Colorado gold rush history: Dec. 7-11, 1915

Compiled by Breckenridge
Heritage Alliance
Special to the Daily
A train rolls through Boreas Pass in the summer of 1898.
Summit Historical Society Photograph Collection, Courtesy of the Dr. Sandra F. Pritchard Mather Archive |

This week in history as reported by the Summit County Journal 100 years ago, the week of Dec. 7–11, 1915.


The Dunkin mine distinguished itself again last Saturday by tendering its owners and leasers a tidy little fortune of about $25,000 in one day — a record few mines have made, but one which the Dunkin has achieved on three occasions. A mass gold containing some rock was uncovered by the leasers, and its richness is almost astounding — astounding to all except those familiar with the possibilities of Farncomb and N—er* hill mines. Within a few hours, 165 pounds of the rich material were taken out and placed in the vault of Engle bank, which has been a mecca toward which Breckenridge people have traveled in large numbers during the past week. Even in Summit County it is seldom that such ore is encountered. It is estimated to be worth between twenty and twenty-five thousand dollars — that is conservatively speaking.

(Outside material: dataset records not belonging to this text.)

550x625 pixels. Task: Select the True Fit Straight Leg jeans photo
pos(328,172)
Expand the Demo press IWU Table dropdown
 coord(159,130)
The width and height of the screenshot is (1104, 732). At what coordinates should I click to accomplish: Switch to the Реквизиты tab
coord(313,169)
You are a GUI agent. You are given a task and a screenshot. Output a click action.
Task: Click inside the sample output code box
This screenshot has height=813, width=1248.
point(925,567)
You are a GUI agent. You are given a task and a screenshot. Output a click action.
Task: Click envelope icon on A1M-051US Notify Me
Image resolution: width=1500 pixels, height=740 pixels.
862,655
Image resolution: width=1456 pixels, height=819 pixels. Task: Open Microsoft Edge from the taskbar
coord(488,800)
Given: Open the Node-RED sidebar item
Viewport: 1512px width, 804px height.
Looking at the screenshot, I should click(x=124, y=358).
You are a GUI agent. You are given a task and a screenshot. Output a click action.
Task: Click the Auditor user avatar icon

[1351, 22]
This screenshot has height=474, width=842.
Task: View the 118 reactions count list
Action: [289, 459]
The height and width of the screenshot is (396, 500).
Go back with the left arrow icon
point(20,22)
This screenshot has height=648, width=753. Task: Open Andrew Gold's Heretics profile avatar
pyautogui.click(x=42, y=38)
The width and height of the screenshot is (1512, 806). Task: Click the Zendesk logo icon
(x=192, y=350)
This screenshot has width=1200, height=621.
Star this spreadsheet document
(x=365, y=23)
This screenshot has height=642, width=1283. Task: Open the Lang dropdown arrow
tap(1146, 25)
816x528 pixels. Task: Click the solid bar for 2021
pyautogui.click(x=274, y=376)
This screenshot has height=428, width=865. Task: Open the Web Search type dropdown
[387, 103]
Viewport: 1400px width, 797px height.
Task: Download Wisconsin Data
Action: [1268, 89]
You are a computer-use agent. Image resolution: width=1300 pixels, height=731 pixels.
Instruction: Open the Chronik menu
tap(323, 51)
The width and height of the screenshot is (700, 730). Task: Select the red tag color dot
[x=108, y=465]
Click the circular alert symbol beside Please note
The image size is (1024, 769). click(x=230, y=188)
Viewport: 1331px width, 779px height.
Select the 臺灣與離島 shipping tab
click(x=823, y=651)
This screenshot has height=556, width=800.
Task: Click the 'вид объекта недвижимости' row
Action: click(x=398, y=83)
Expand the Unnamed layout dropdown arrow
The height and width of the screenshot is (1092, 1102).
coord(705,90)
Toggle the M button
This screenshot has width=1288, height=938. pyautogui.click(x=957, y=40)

Dr. Joseph F. Condon, aged 48 years, for 24 years a resident of Breckenridge, during which time he engaged in the practice of his profession, ministering constantly and faithfully to those about him, died at 6:15 Sunday morning last, at St. Luke’s hospital, Leadville, where he had been taken Saturday evening with the hope that the hospital facilities and medical skill of that place would relieve his condition sufficiently to permit his removal to Denver later.

Few deaths have caused such profound grief and regret in Breckenridge.


When Sheriff Detwiler returned from Leadville Tuesday, he brought with him Clyde Barber, who was arrested by Leadville authorities at the request of the sheriff’s office here, charged with neglecting to pay a board bill which he owed the Denver hotel. Barber, who had been in the employ of the Wellington mine, left town two weeks ago, after drawing his pay and overlooked certain important negotiations with Host Brewer. His arrest was the result. He was tried Tuesday before Justice of the Peace Blair and sentenced to 15 days in county jail, of which he is now sole occupant.


Walter J. Radford, who for the past two months has been prospecting the Blue River placer ground of the Lambing placer as it is perhaps more familiarly known, has ceased operations for the season, and on Friday, departed for Berkeley, California, where he will remain until next March, when he will return and resume prospecting. He states the results of his drilling have been highly gratifying and that much rich ground has been revealed. The owners of the ground, most of who are Long Island people, will commence dredging the ground at an early date and will either install a complete new dredging system or will arrange with the Tonopah company for development of the ground.


As a result of the petition from the business men of Breckenridge to W.C. Mulford, chief mail dispatcher at Denver, all mail from Denver to Breckenridge will be routed over the Colorado & Southern and will reach this place in the afternoon instead of going over the Rido Grande by way of Leadville, which frequently prevents the arrival of mail at this point on time, compelling a wait of 36 hours.

*This official name of the hill at the time is an offensive euphemism for black people.